EXERCISE AIM: Please give back all the records exactly, but keep the pictures out.

**** DATA TO USE

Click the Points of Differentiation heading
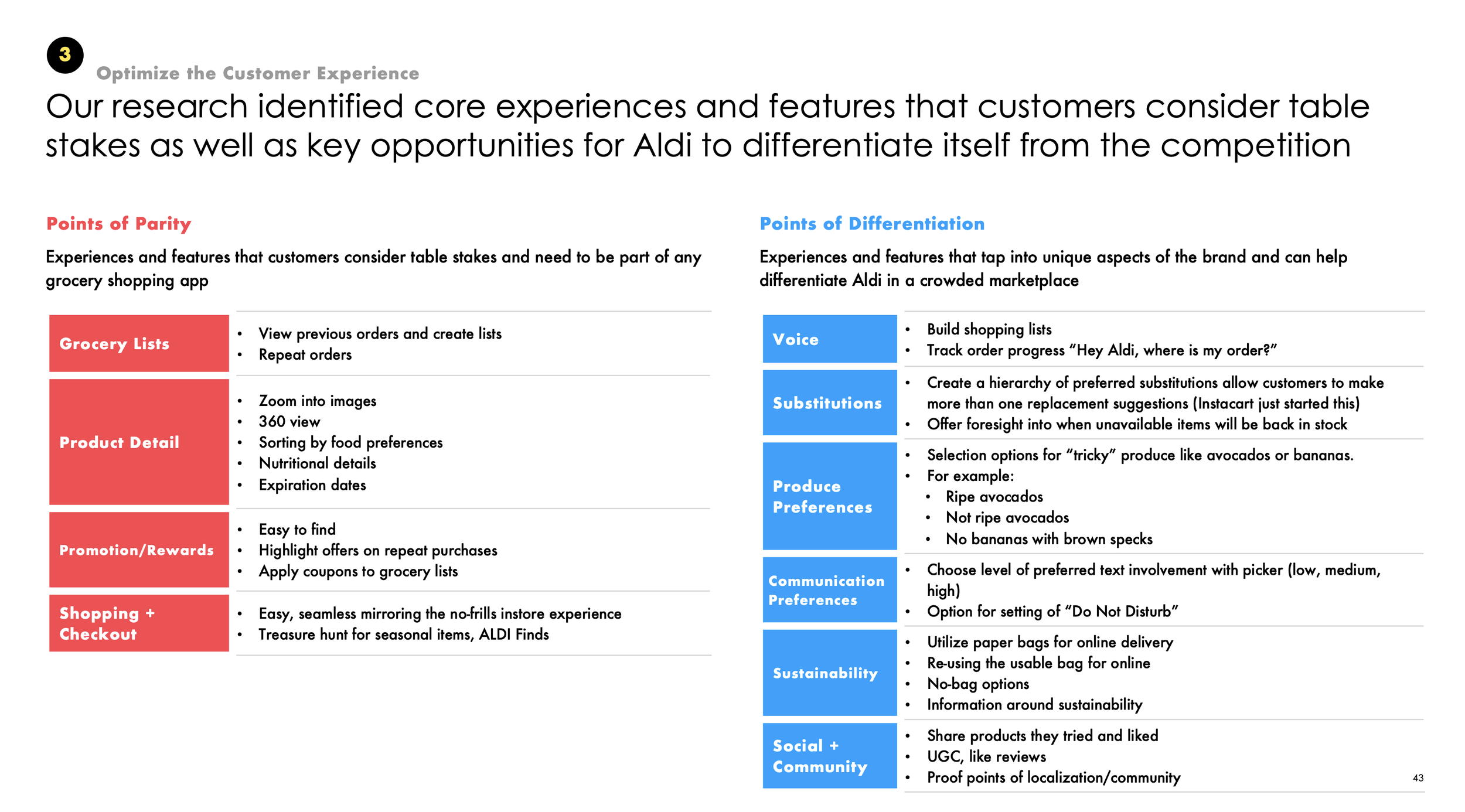The width and height of the screenshot is (1465, 812). point(872,223)
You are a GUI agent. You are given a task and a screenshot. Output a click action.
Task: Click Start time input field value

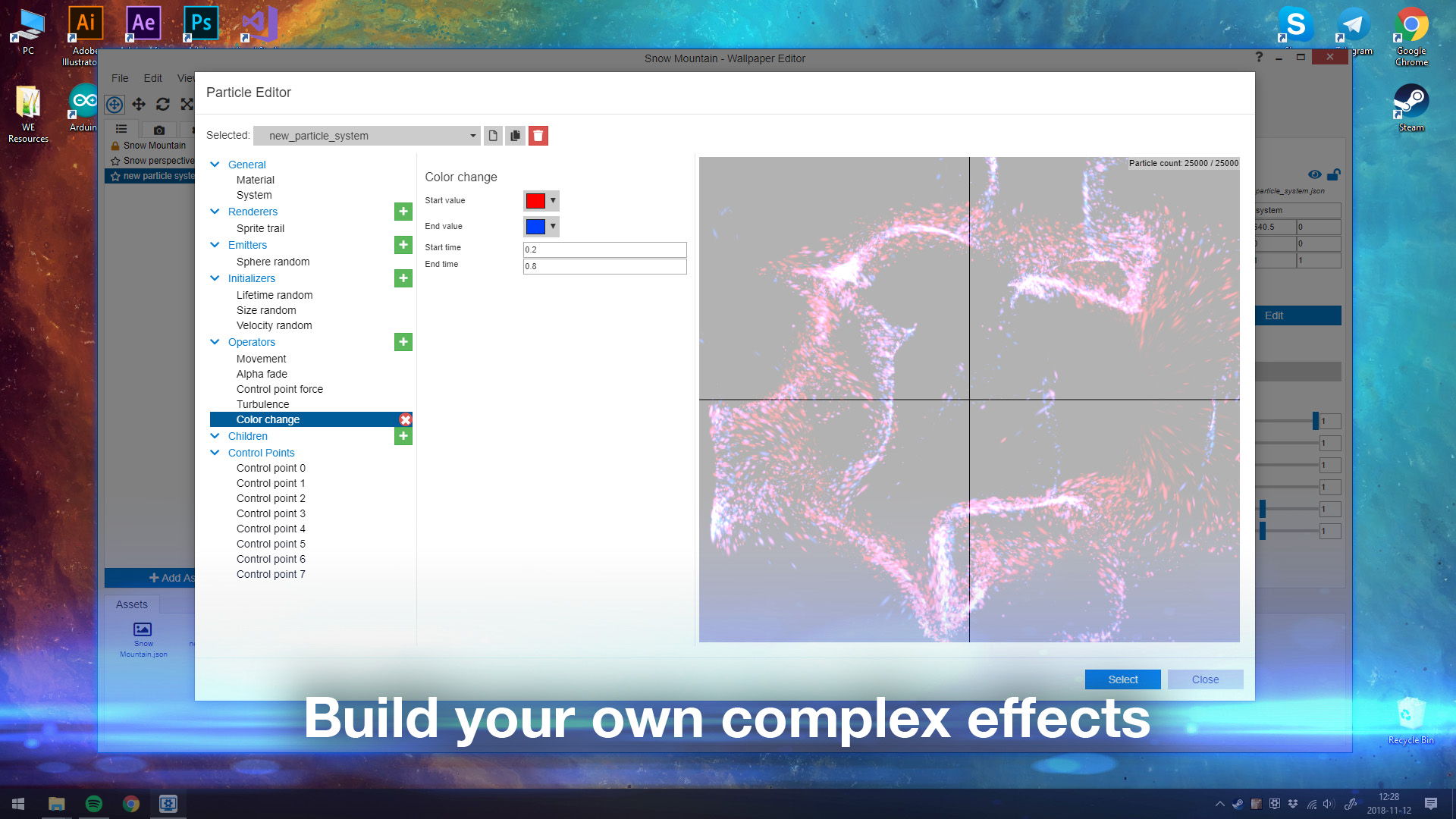tap(604, 248)
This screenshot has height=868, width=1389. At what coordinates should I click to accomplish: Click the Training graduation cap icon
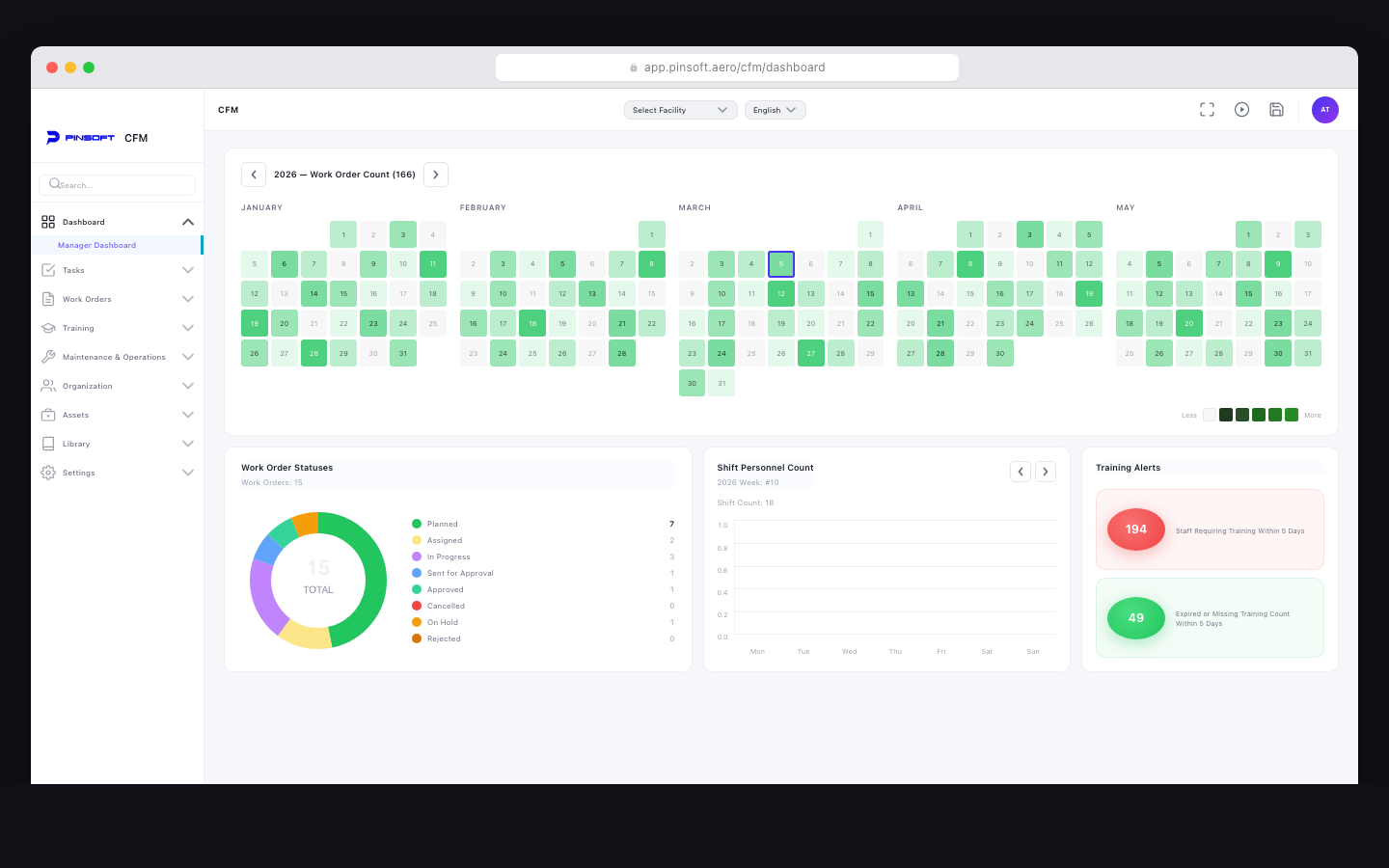coord(48,328)
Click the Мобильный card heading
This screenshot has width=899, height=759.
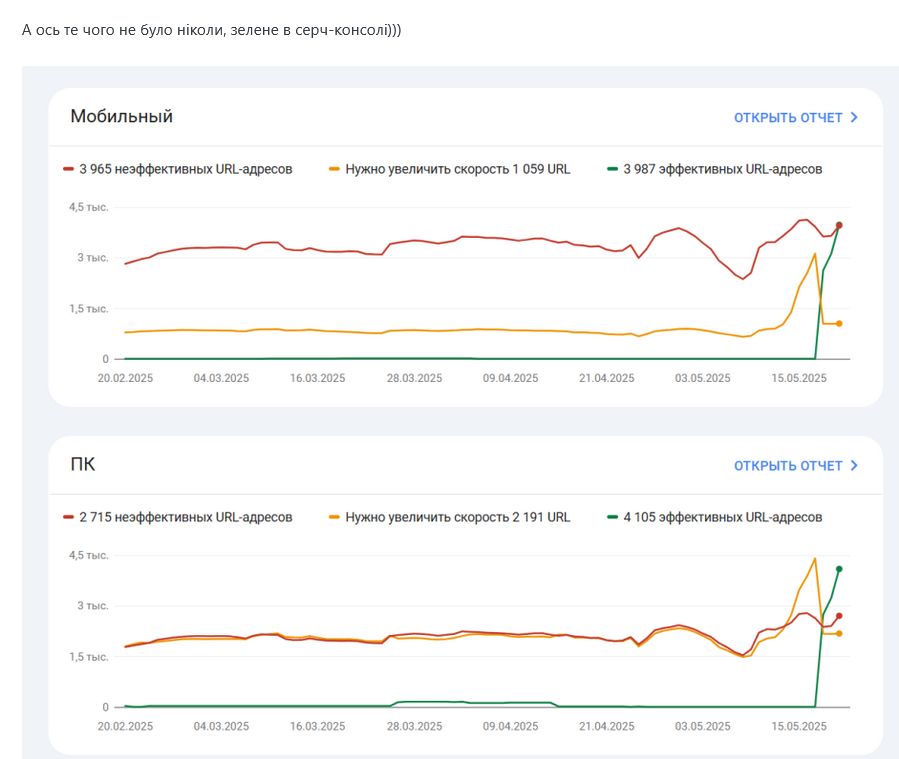coord(121,117)
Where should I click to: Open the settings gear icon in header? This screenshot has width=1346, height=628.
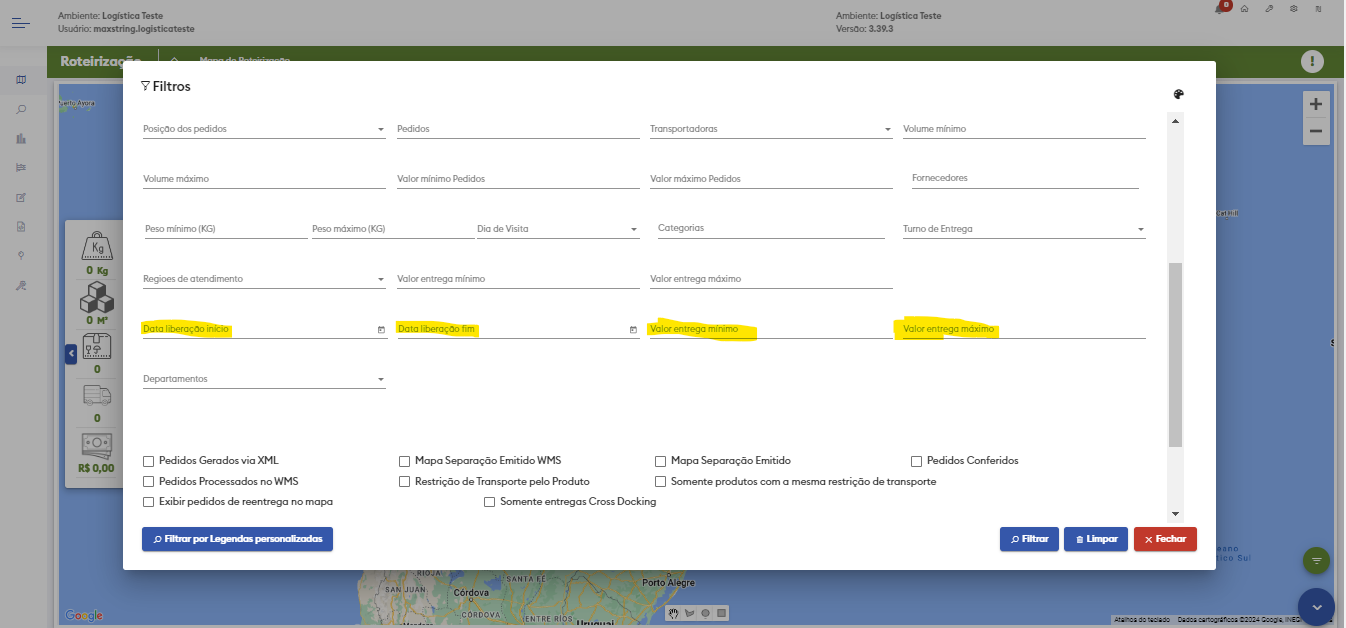click(x=1294, y=9)
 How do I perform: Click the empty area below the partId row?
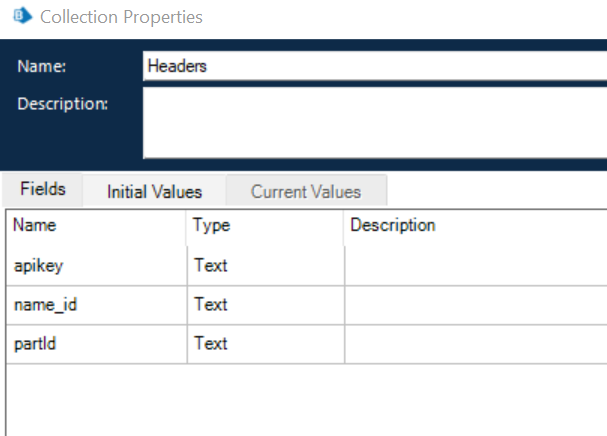pyautogui.click(x=300, y=400)
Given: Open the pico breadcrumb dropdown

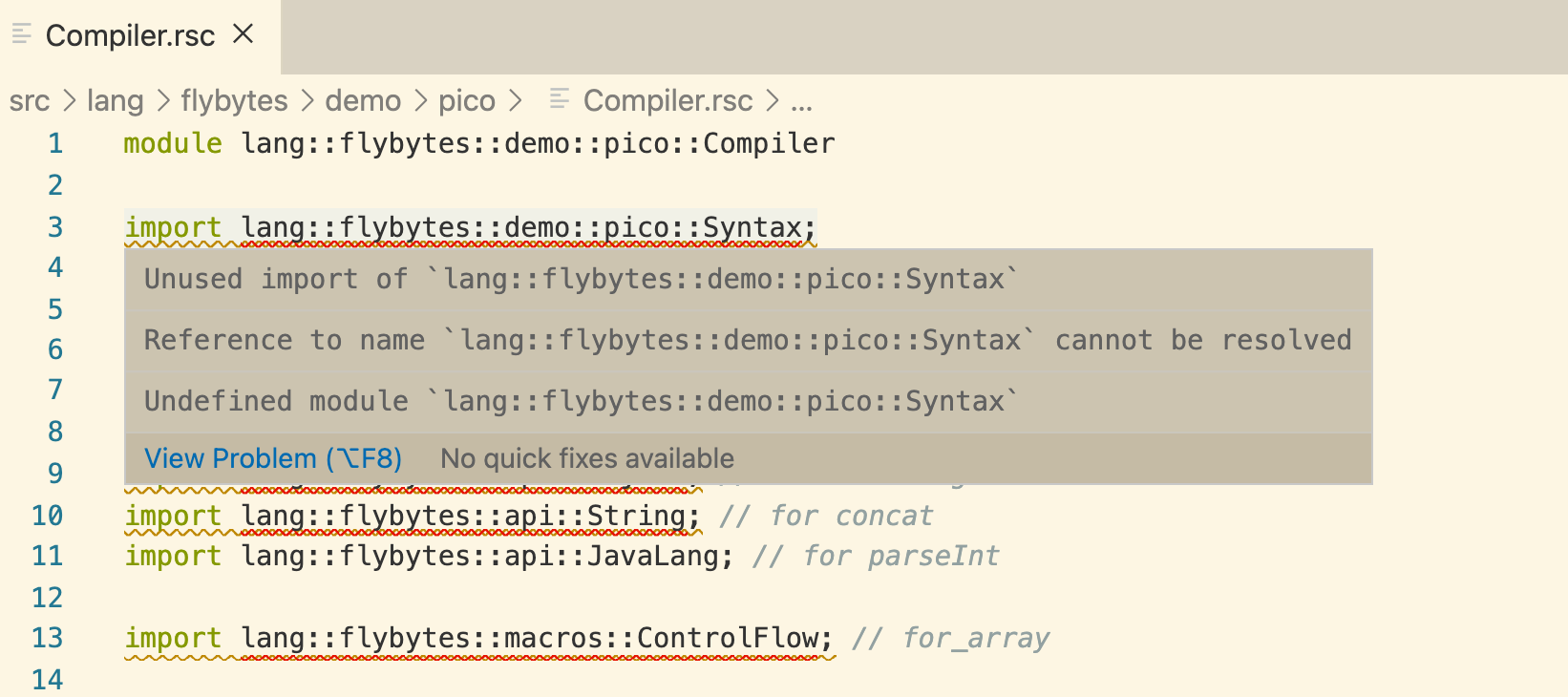Looking at the screenshot, I should (x=467, y=100).
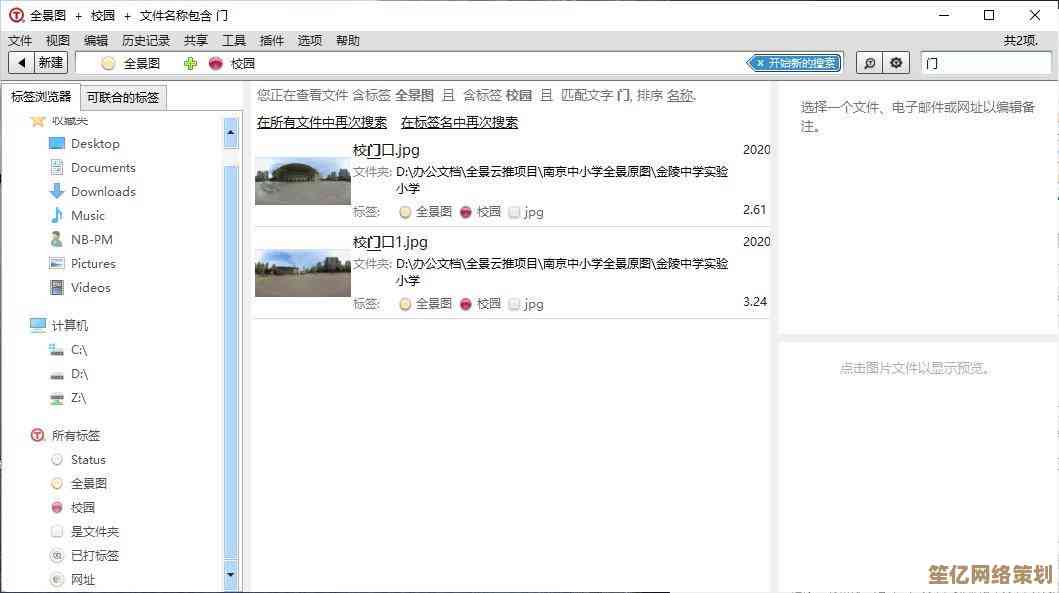
Task: Toggle the jpg tag on 校门口.jpg
Action: point(515,212)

********

WRITTEN RESPONSE:
Click the Points of Differentiation heading
The width and height of the screenshot is (1465, 812). point(872,223)
You are a GUI agent. You are given a task and a screenshot. Output a click action.
Task: Click Start time input field value

tap(604, 248)
This screenshot has height=868, width=1389. At what coordinates should I click to accomplish: Click the Training graduation cap icon
coord(48,328)
Click the Мобильный card heading
This screenshot has width=899, height=759.
coord(121,117)
Where should I click to: Open the settings gear icon in header? This screenshot has width=1346, height=628.
click(x=1294, y=9)
 How do I perform: Click the empty area below the partId row?
pyautogui.click(x=300, y=400)
Given: Open the pico breadcrumb dropdown

Looking at the screenshot, I should (x=467, y=100).
Task: Toggle the jpg tag on 校门口.jpg
Action: point(515,212)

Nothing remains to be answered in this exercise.